Muhammad Kāmil ibn Wahba al-Shāfi'ī al-Muqaddasī al-Budayrī () was a famous Arab figure in the early 20th century. He was born in Jerusalem in 1882 and assassinated in 1923 in Wadi Rum in Mandatory Palestine and the Emirate of Transjordan.

During the Ottoman rule of Palestine he was appointed as a district commissioner of Ramla.

He was arrested by the British Mandate government upon coming back from a trip to Egypt after he was tipped by the Austrian Jewish agent Sarah Herinson as affiliated with the Arab Resistance at the time before releasing him a few months later.  

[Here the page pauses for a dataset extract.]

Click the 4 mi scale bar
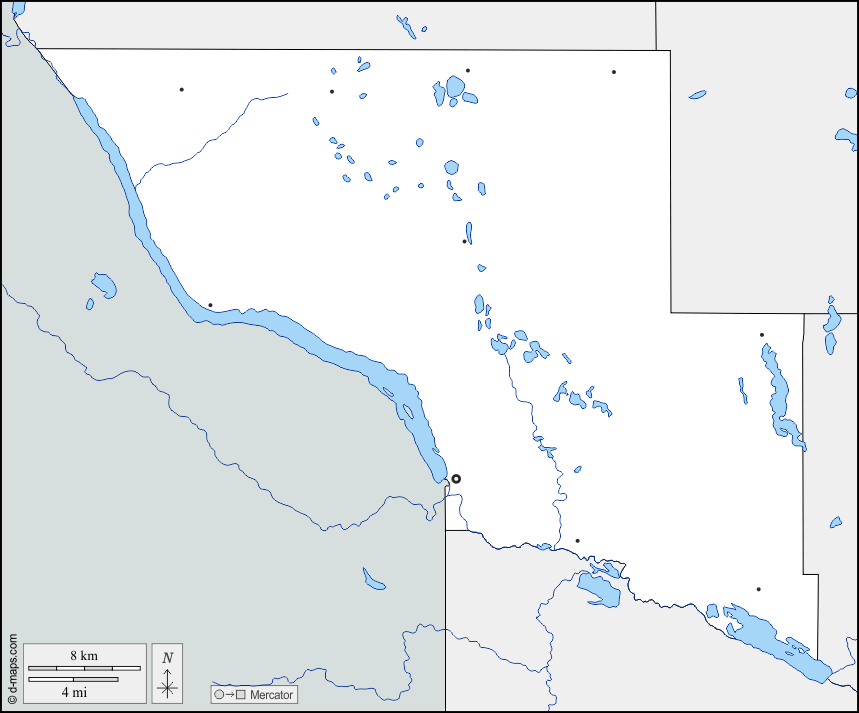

As the years 1918 to 1922 witnessed the rising of the Arab National Movement in Jerusalem, Jaffa, Haifa, Akka and Nablus, Kamil joined Amin al-Husseini, his brother Fakhri al-Husseini, Ishaaq Darweesh, Ibrahim Darweesh, Jamal al-Husayni, Aref al-Aref, and Sheikh Hassan Abu Al-So’oud in establishing the Arab Club.  In October 1921, Kamel founded the Al Sabah newspaper on behalf of the Palestine Arab Congress. He was succeeded as editor-in-chief by Yousef Yassin and later Hani Abu Musleh. Al Sabah was the media front of the Arab Palestinian conference and succeeded the newspaper Suriyya al-Janubiyya.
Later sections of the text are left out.